Question

Bullets are fired from a gun in all the direction at all angles. Maximum range on horizontal ground is \(6.4\) m. Find speed of bullet at the time of firing.

• A. \(4\sqrt{2}\) m/s
• B. \(8\) m/s
• C. \(16\) m/s
• D. \(8\sqrt{2}\) m/s

Hint:

Remember that maximum range is achieved at an angle of \(45^{\circ}\) and is exactly four times the maximum height achieved at that same angle (\(R_{max} = 4 H_{max}\) at \(45^{\circ}\)).
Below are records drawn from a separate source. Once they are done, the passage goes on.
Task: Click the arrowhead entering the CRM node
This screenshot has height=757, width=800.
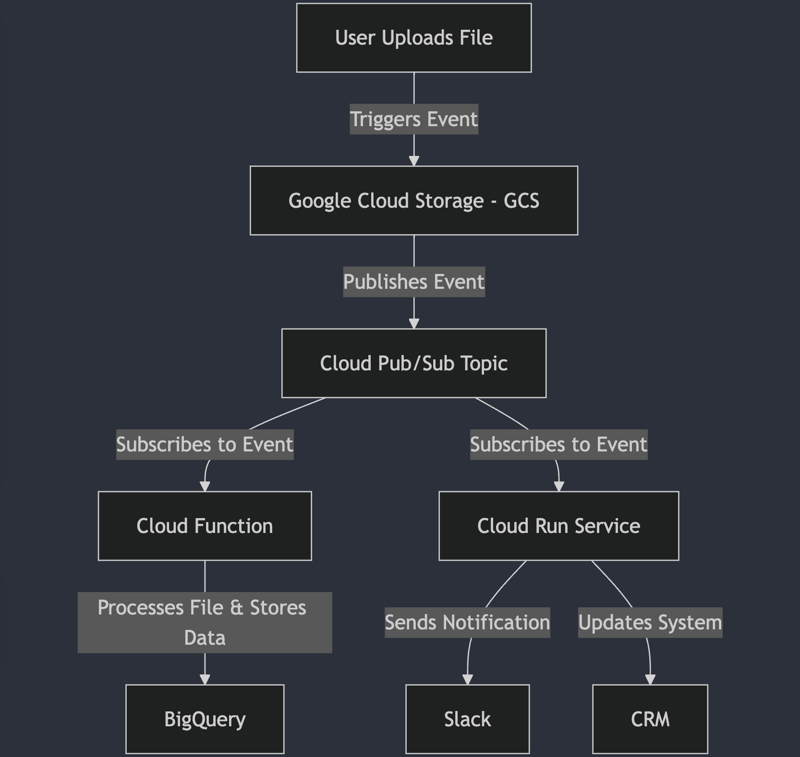Action: pyautogui.click(x=650, y=679)
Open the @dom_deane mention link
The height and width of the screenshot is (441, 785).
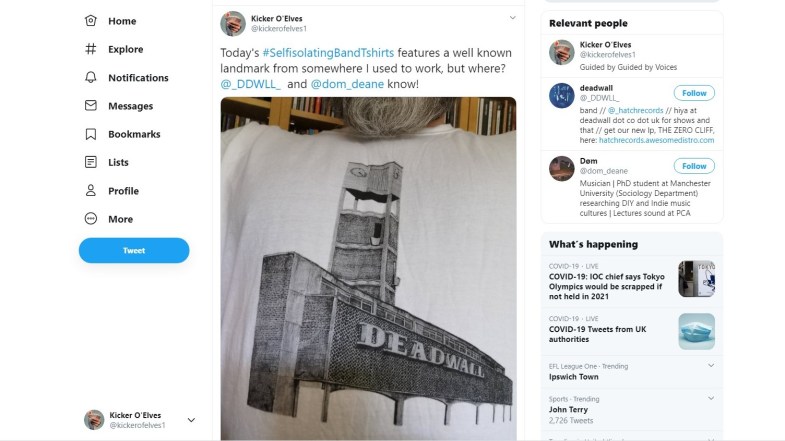[347, 84]
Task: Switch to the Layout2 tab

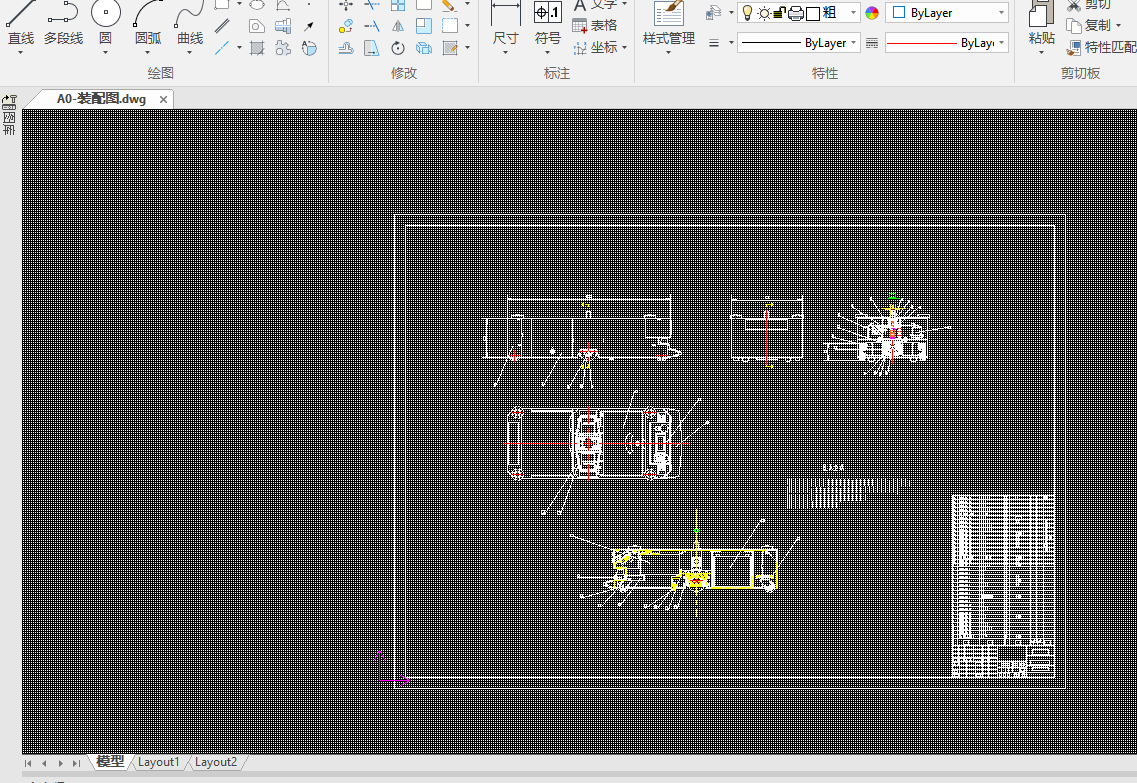Action: 216,762
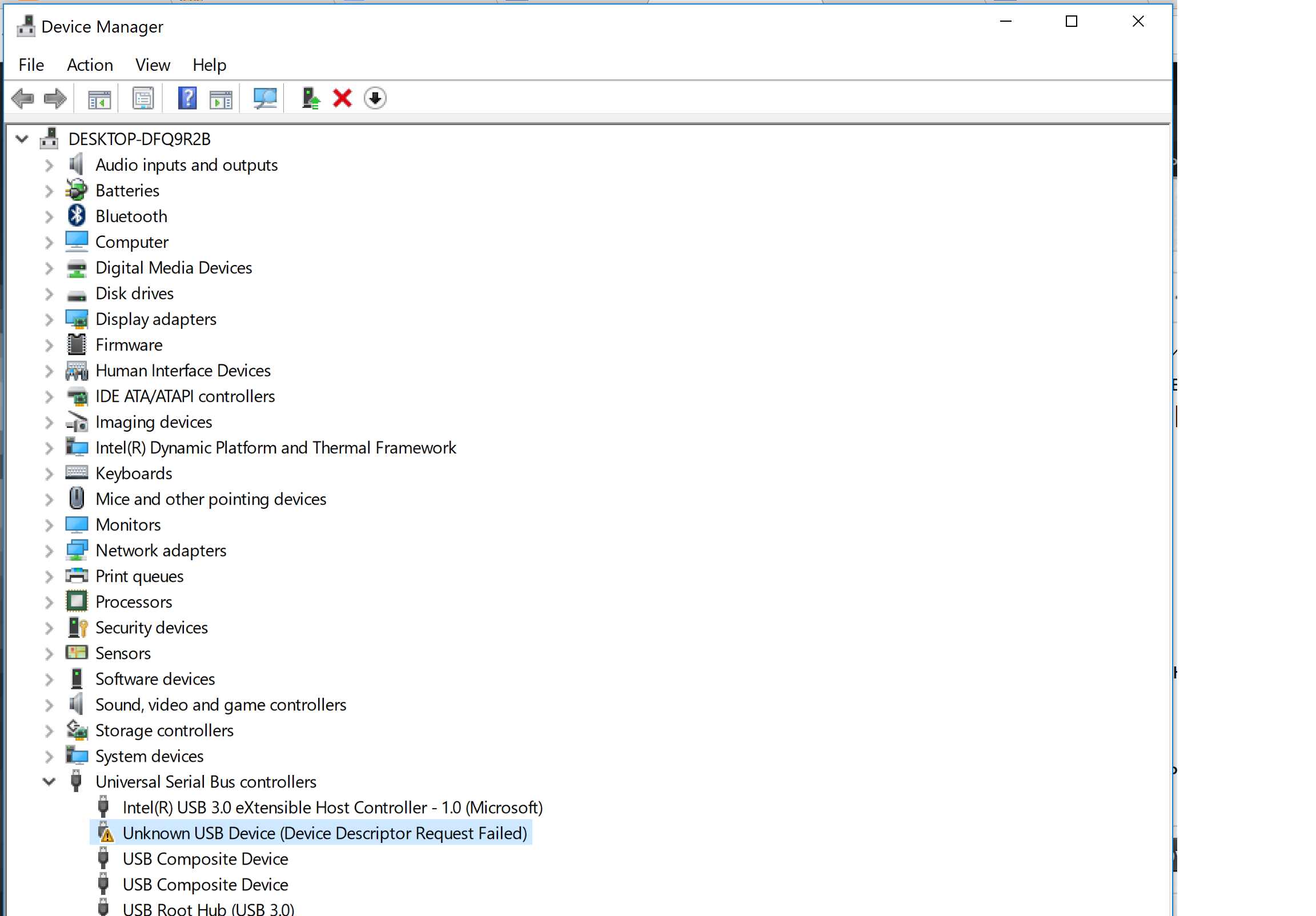This screenshot has width=1316, height=916.
Task: Click Scan for hardware changes icon
Action: (x=265, y=99)
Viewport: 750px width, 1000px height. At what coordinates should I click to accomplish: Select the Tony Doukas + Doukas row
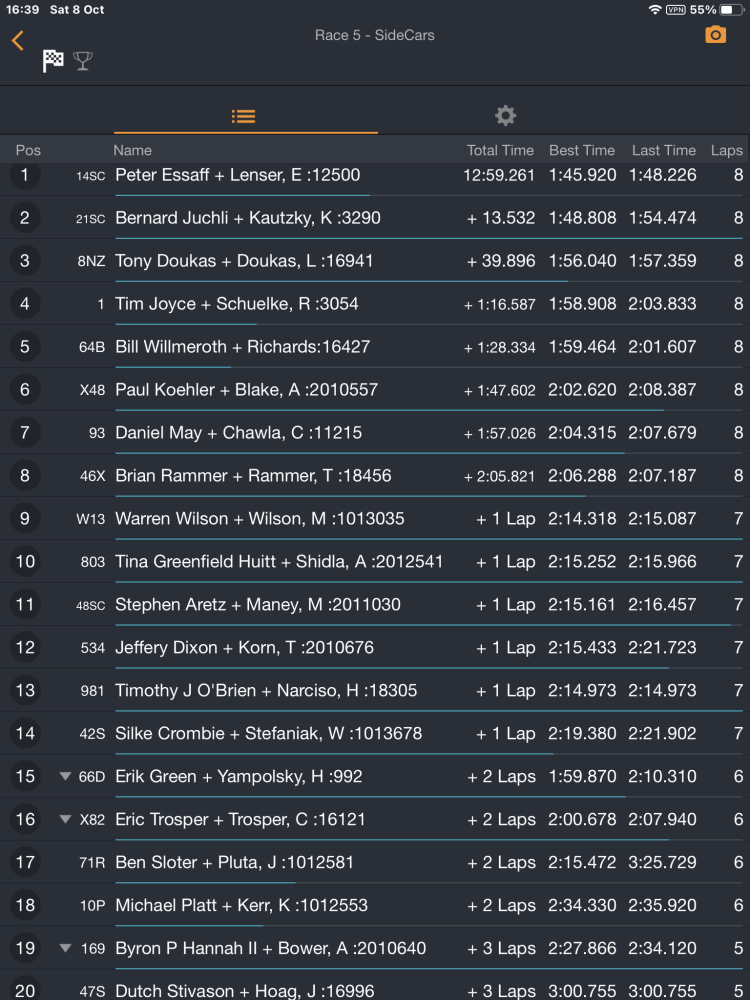tap(375, 261)
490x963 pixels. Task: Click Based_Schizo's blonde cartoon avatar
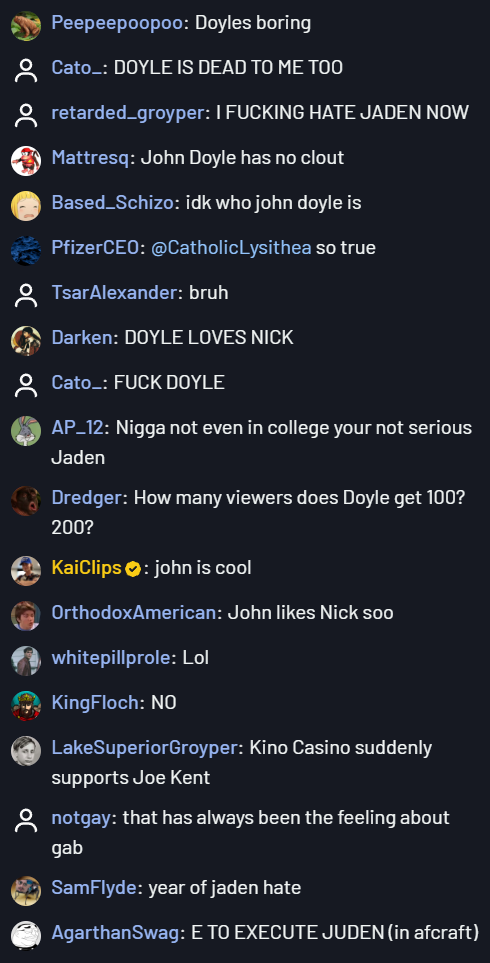click(x=26, y=206)
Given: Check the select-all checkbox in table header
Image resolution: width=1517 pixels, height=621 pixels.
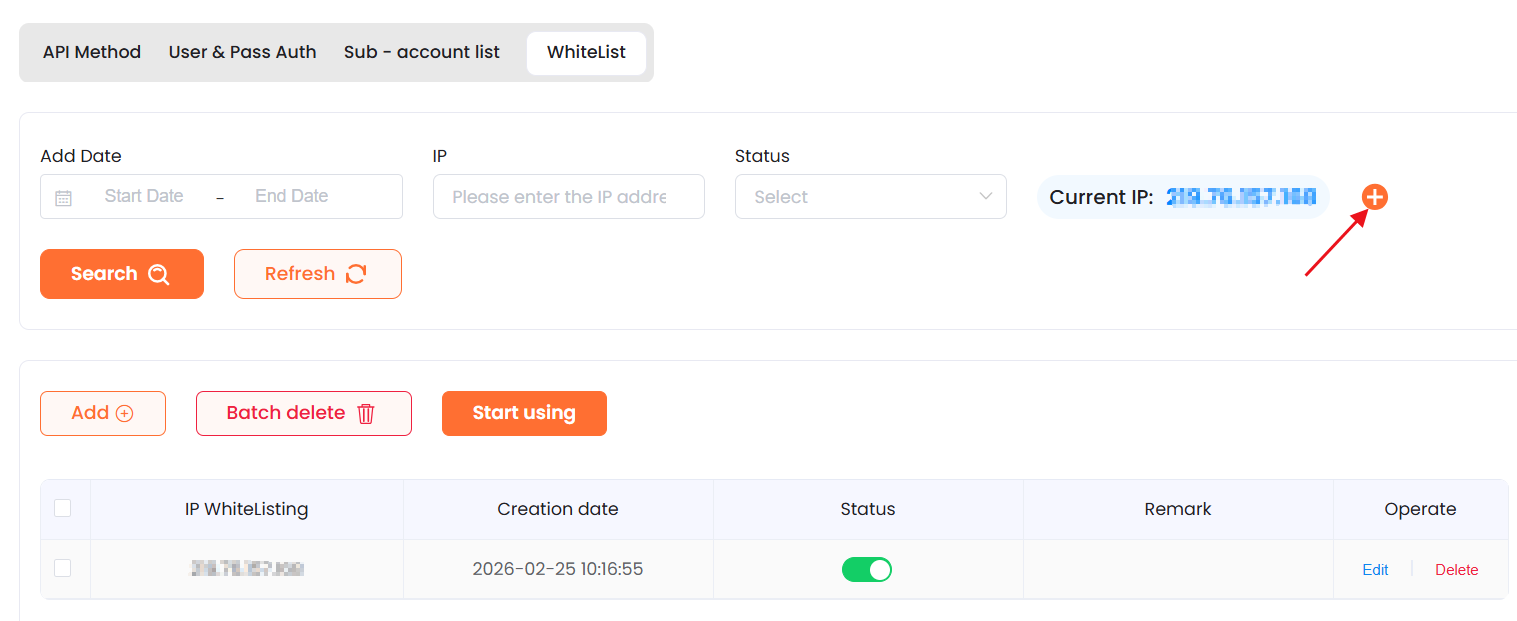Looking at the screenshot, I should 63,508.
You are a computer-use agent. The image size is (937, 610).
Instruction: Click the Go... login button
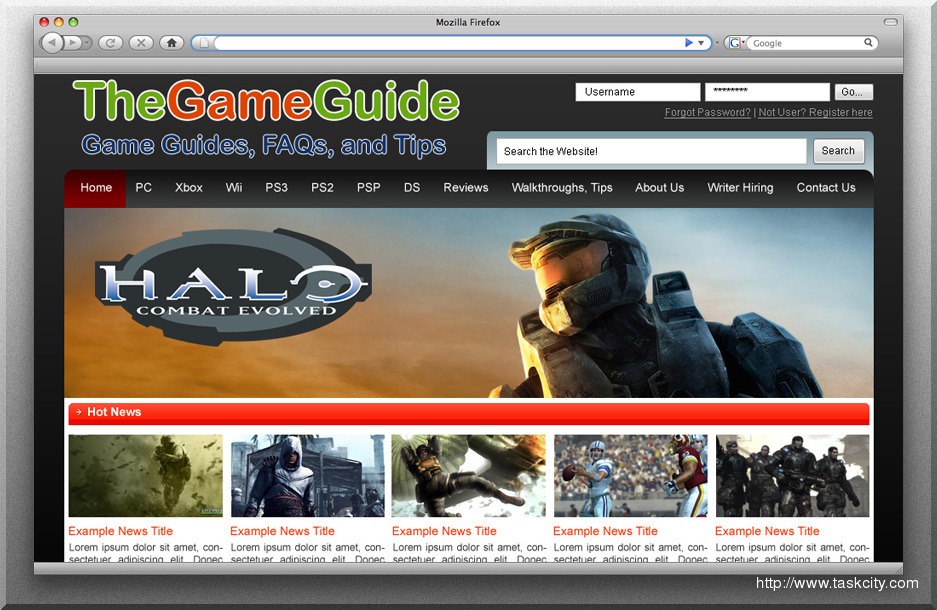853,92
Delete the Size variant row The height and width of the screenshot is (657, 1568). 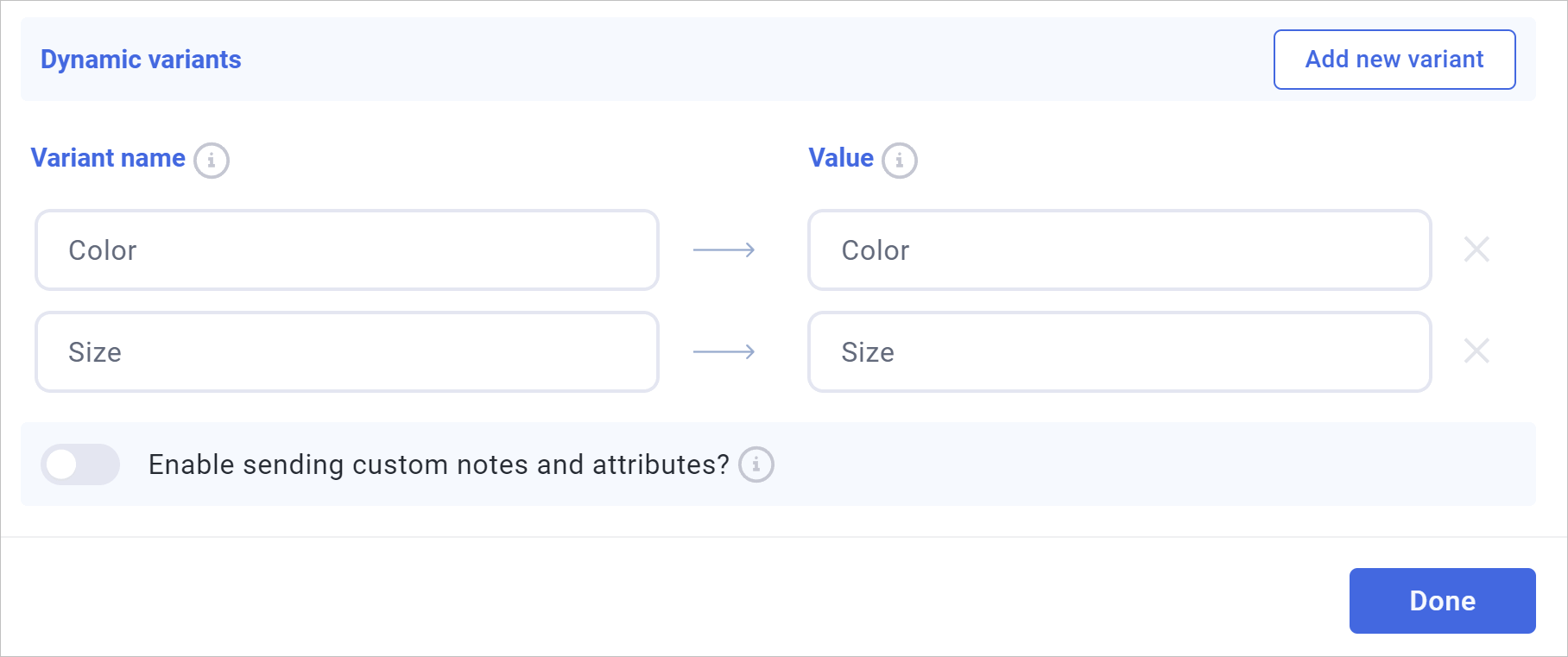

Always check if using \(g = 9.8\) or \(g = 10\) gives a perfect square; for \(6.4\), \(g=10\) is clearly intended.

Answer 1

The Correct Option is B

Step 1: Understanding the Question:
The question provides the maximum horizontal range achievable by a projectile (bullet) and asks for its initial velocity of projection (\(u\)).
Step 2: Key Formula or Approach:
The horizontal range \(R\) of a projectile is given by \(R = \frac{u^{2} \sin(2\theta)}{g}\).
The maximum range \(R_{max}\) occurs when \(\theta = 45^{\circ}\), leading to \(\sin(2\theta) = 1\).
Thus, \(R_{max} = \frac{u^{2}}{g}\).
Step 3: Detailed Explanation:
Given: \(R_{max} = 6.4\) m.
Taking the acceleration due to gravity \(g = 10\) m/s\(^{2}\) (standard for such numerical problems unless specified otherwise).
Substitute the values into the formula:
\[ 6.4 = \frac{u^{2}}{10} \]
\[ u^{2} = 6.4 \times 10 = 64 \]
Taking the square root:
\[ u = \sqrt{64} = 8 \text{ m/s} \]
Step 4: Final Answer:
The speed of the bullet at the time of firing is \(8\) m/s. This matches option (B).